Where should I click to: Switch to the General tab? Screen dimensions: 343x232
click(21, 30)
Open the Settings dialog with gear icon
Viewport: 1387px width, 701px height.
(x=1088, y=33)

###

GIVEN PROBLEM:
Which lines of the listing contain the word "click"? Show each of them in full.

OUTPUT FOR THIS TASK:
Where should I click to: Switch to the General tab? Screen dimensions: 343x232
click(21, 30)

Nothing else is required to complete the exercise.